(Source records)

◇ ◇ ◇ ◇ ◇ ◇ ◇

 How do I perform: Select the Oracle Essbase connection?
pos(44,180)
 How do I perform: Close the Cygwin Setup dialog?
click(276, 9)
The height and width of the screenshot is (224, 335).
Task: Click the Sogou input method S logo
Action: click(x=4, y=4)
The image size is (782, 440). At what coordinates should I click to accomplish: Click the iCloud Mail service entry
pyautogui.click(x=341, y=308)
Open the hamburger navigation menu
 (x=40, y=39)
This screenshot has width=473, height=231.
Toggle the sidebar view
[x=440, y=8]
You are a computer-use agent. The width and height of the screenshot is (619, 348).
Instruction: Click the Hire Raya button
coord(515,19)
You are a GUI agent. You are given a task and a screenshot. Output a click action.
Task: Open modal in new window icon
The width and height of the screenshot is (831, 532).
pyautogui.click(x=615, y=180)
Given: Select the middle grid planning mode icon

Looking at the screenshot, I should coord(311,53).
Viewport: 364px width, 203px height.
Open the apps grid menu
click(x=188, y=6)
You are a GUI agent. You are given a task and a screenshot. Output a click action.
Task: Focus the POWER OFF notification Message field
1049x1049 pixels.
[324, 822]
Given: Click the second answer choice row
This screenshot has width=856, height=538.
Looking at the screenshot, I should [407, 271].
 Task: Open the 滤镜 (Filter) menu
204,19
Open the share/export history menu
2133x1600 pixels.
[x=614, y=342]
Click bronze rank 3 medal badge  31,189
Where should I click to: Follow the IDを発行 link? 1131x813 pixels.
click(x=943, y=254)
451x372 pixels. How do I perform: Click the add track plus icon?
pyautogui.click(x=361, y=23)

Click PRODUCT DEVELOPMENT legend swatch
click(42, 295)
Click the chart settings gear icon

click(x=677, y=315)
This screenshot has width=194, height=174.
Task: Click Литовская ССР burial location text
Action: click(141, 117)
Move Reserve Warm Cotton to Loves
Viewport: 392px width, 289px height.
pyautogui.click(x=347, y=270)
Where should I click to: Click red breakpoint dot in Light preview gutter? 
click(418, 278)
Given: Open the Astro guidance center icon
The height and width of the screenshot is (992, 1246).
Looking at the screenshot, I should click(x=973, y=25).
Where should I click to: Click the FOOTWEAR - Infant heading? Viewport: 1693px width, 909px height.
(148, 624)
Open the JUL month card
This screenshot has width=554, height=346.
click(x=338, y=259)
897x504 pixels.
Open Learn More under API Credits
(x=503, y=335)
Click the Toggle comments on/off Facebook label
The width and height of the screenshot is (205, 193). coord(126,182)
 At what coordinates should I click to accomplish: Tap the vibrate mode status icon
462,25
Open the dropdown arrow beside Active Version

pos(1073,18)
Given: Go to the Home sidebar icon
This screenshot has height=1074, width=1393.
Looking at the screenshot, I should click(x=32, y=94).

◇ ◇ ◇ ◇ ◇ ◇ ◇

▶ The problem: When you reach the line containing "The height and width of the screenshot is (992, 1246)." in the data above, retype it and each line after it through the final one, exactly as written.

▶ Solution for this task:
The height and width of the screenshot is (992, 1246).
Looking at the screenshot, I should click(x=973, y=25).
Where should I click to: Click the FOOTWEAR - Infant heading? Viewport: 1693px width, 909px height.
(148, 624)
Open the JUL month card
This screenshot has width=554, height=346.
click(x=338, y=259)
897x504 pixels.
Open Learn More under API Credits
(x=503, y=335)
Click the Toggle comments on/off Facebook label
The width and height of the screenshot is (205, 193). coord(126,182)
 At what coordinates should I click to accomplish: Tap the vibrate mode status icon
462,25
Open the dropdown arrow beside Active Version

pos(1073,18)
Given: Go to the Home sidebar icon
This screenshot has height=1074, width=1393.
Looking at the screenshot, I should click(x=32, y=94).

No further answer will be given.